▸ Задания
1: Ответьте на вопросы по отрывку о Цфате:
(а) Где рассказчик и его спутники ночевали во время фестиваля?
(б) Кто некогда построил цитадель на вершине горы?
(в) Под какие инструменты они подтанцовывали у уличных сцен?
2: Пожалуйста, выведите дословно часть отрывка о Цфате: начните со слов «В былые времена мы» и остановитесь после слов «для гостей фестиваля.».

▸ Данный отрывок
+++

В былые времена мы приезжали в Цфат на всё время праздника, на все три дня. Ночевали в спальниках прямо на аккуратно подстриженных газонах парка, разбитого на самом верху горы, по склону которой прилепился древний город. Добрый сторож и по совместительству садовник, рассказывал нам, что накануне фестиваля он не поливает траву, сохраняя сухой "гостиницу" для гостей фестиваля.
Там на вершине некогда построили свою цитадель крестоносцы. Возможно, одну из самых больших крепостей на всём Востоке воздвигли они в Цфате. Зачем, почему? Какие тайны искали или хотели сберечь они в этой исполинской цитадели? Никто уже не узнает точно. Но видимо слишком чужды были эти жестокие завоеватели и притеснители евреев волшебному городу. Ныне память о них сметена вместе с самой крепостью и в парке, созданном на её руинах, жарят шашлыки потомки тех, кого с яростной неистовостью жгли и убивали от имени Бога неразумные дети Ашкеназа и Царфата... Жарят шашлыки, помахивая пейсами и сдвигая на затылок чёрные шляпы, столь модные в польской столице позапрошлого столетия. И шумные многочисленные их дети галдят, играя на траве, и даже не ведают ничего о грозных убийцах в тяжёлых металлических доспехах, что наводили ужас на средиземноморье всего каких-то восемьсот лет назад. Те ушли безвозвратно в прошлое и память о них развеяна по ветру. Ибо так бывает с каждым, кто в тщетной суетной дерзости осмеливается поднять руку на богоизбранный народ, а значит поднимается и на самого Бога. С каждым, кроме, пожалуй самих евреев, вечно продолжающих сонное дело праотца своего Яакова - богоборца Исраэля…
В былые времена, мы слонялись днём по галереям художников, знакомясь с чудаковатыми жителями святого града, а вечером перебираясь от одной уличной сцены к другой, слушали клейзмеров, подтанцовывая пронзительным скрипкам, вдохновенным кларнетам и удалым аккордеонам. И наконец падая с ног от усталости ползли на вершину горы - в свою "тысячезвёздную" гостиницу.

+++

▸ Показанные сведения
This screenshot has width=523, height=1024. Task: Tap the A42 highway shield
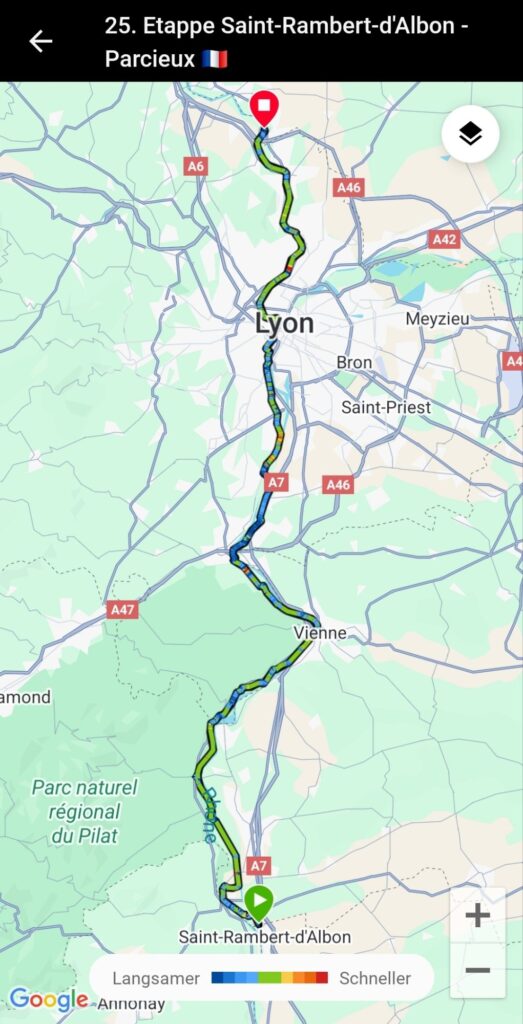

+++

▸ Ответы к заданиям
1:
(а) В спальниках на аккуратно подстриженных газонах парка на самом верху горы.
(б) Крестоносцы.
(в) Под скрипки, кларнеты и аккордеоны.

2:
В былые времена мы приезжали в Цфат на всё время праздника, на все три дня. Ночевали в спальниках прямо на аккуратно подстриженных газонах парка, разбитого на самом верху горы, по склону которой прилепился древний город. Добрый сторож и по совместительству садовник, рассказывал нам, что накануне фестиваля он не поливает траву, сохраняя сухой "гостиницу" для гостей фестиваля.